If the cacheline is stolen, only the first write will be committed to memory. The full cacheline is written, but the hash entry still has only half the data. It is then overwritten by the other, after which the first core writes the other half. The result is a corrupted hash entry.

And of course Joona is right that if you allow for OS scheduling in between two instructions it is even more clear that hash entries can get corrupted due to smp. There is no way you can prevent an OS interrupting your thread in between the two writes. And unless you set affinities, the second write can be executed by a completely different core.
This is entirely correct for PC processors.

The exception is with some HPC processors where if your program hits a control-break for example or a control-C that it can occur.

However in such case your program already terminates anyway...

So those big exceptions we can safely ignore here for a chessprogram.

Joona is incorrect that it can happen with 64 bits. Different CPU's cannot write just 64 bits to a memory cacheline, then another one writes 64 bits then this one write 64 bits again. This scenario is normally spoken not possible if you store in a normal sequential manner to the hashtable.

This 64 bits problem would only happen if you have f'd up code.

Like you write 64 bits here, then go write in another hashtable entry referencing another area of the RAM (telling in short the CPU to already flush this to the memory controller,
then again write the next 64 bits, go write in another hashtable entry,
then write the 3d 64 bits.

This is of course theoretic nonsense which we can safely ignore.

If you do a normal store of the entire entry, you willl simply not run into troubles except for 1 case.

It can only happen in between cachelines as it simply hasn't written that cacheline yet when it's still busy in this cacheline.

It's very easy to understand why what Joona says cannot happen.

CPU's would not be able to deliver the bandwidth simply that you need them to have to the memory controller.

To make it more clear if we have 2 CPU's and we have a split
of the cacheline within the entry.

Say our entry is 4 integers of 64 bytes (32 bytes).

CPU 0 writes normally spoken ABCD and CPU 1 writes abcd

Now if the split of the cacheline happens to be not aligned with this 32 bytes (which is possible of course that things aren't aligned).

then depending where the cacheline starts or stops we can have basically ABCD,abcd,ABcd,abCD,Abcd,ABCd etc.

We can NOT have: AbCD, aBcd,AbCd etc

In Diep's hashtable with the Zobrist trick i obviously only check whether the start of the entry is the same as the end of the entry. In between checks are pretty useless.

So i'm storing currently a byte or 24 (could get 32 soon - the luxury of hardware progress). And i'm using 32 bits integers for now to store.

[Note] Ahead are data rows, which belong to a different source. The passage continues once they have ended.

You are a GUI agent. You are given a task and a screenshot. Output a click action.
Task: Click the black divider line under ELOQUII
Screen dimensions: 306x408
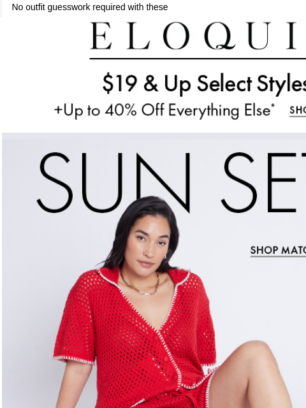[198, 59]
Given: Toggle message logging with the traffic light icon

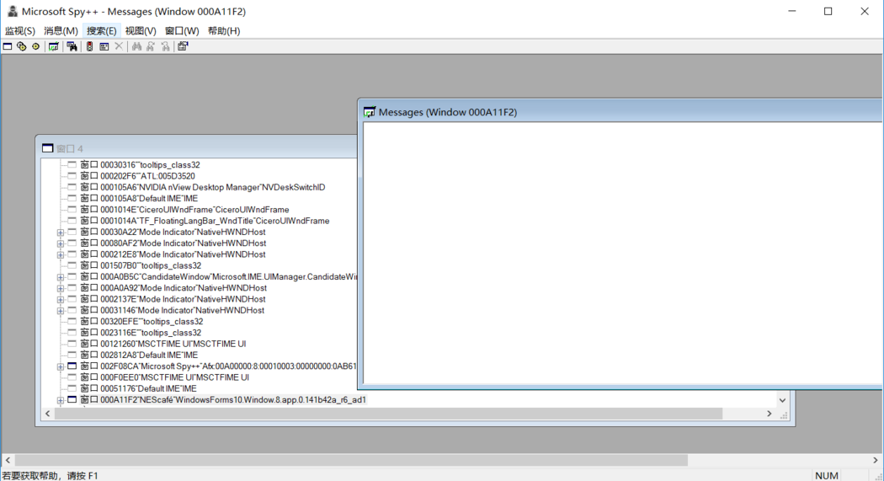Looking at the screenshot, I should pyautogui.click(x=89, y=46).
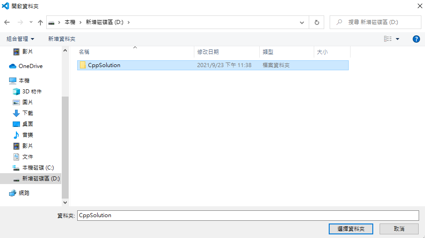
Task: Open the view options dropdown arrow
Action: tap(398, 39)
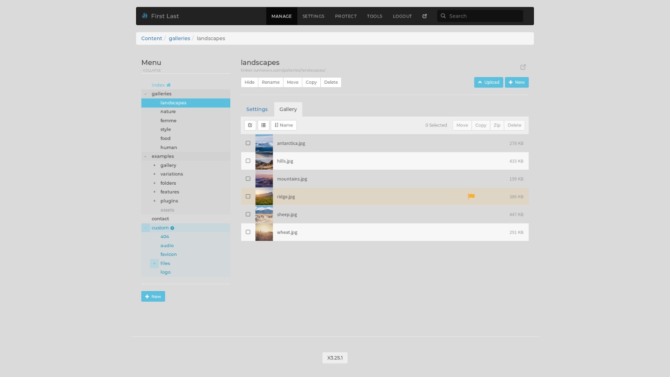
Task: Open the external site icon in the navbar
Action: pyautogui.click(x=425, y=16)
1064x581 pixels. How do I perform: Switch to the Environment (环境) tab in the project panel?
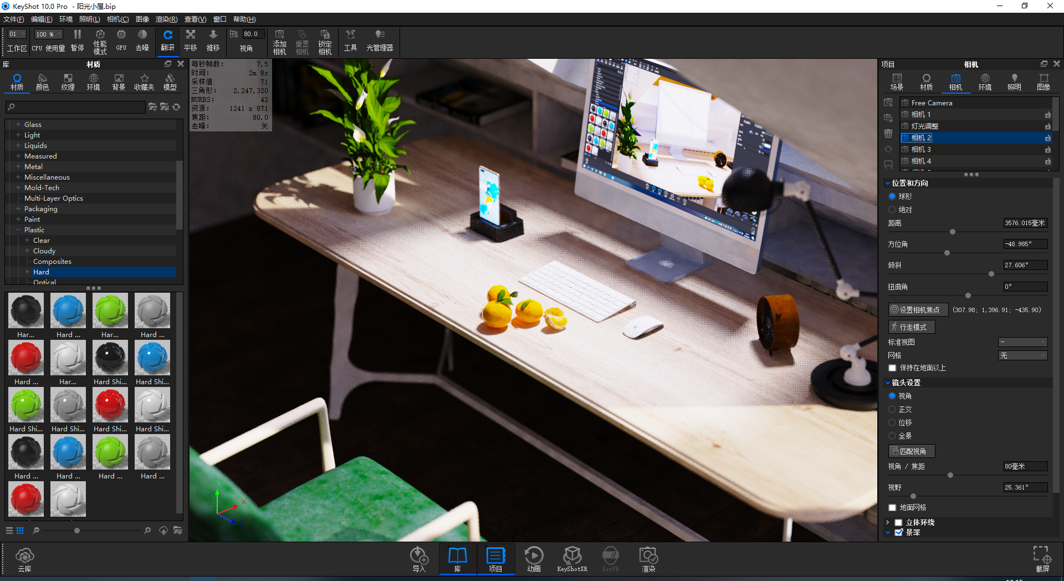click(x=985, y=82)
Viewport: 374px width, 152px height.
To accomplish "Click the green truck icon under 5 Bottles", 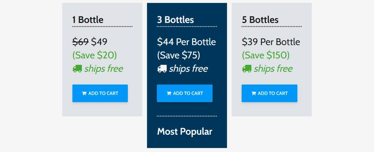I will (x=247, y=69).
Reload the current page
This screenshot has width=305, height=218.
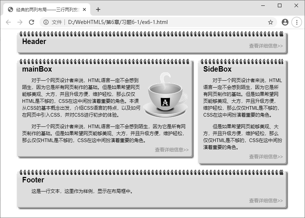click(31, 22)
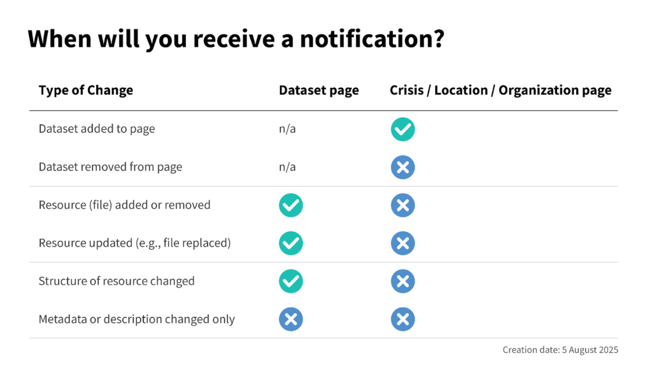Click Dataset page checkmark for Resource added or removed

pos(291,205)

So i have 6 quadwords. I just XOR quadcore 0 with quadword 5.

and i XOR quadword 1 with 4 etc.

There is no need to check for cases like AbCD, that's nonsense :)

Note that AbCD at some HPC processors, which you do not have at home, could occur when giving a control break to the program.
Last edited by diep on Sun Dec 09, 2012 8:22 pm, edited 1 time in total.
syzygy
Posts: 5563
Joined: Tue Feb 28, 2012 11:56 pm

Re: Speaking of the hash table

Post by syzygy »

diep wrote:If you do a normal store of the entire entry, you willl simply not run into troubles except for 1 case.
But you can't write 16 bytes atomically using TWO write instructions. That the 16 bytes are in the same cacheline does not make it different.

The only way to write 16 bytes atomically on x86-64 is using "lock cmpxchgb16".
It can only happen in between cachelines as it simply hasn't written that cacheline yet when it's still busy in this cacheline.
The first write by the first core makes the cache line dirty. The first write by the second core can force the first core to write the dirty cache line to memory (or maybe to a higher level cache) before the second write by the first core has taken place.

The execution of two consecutive instructions is NOT atomic. Even the instruction of most single instructions is not atomic. Single 8-byte writes to a single cacheline are atomic, though.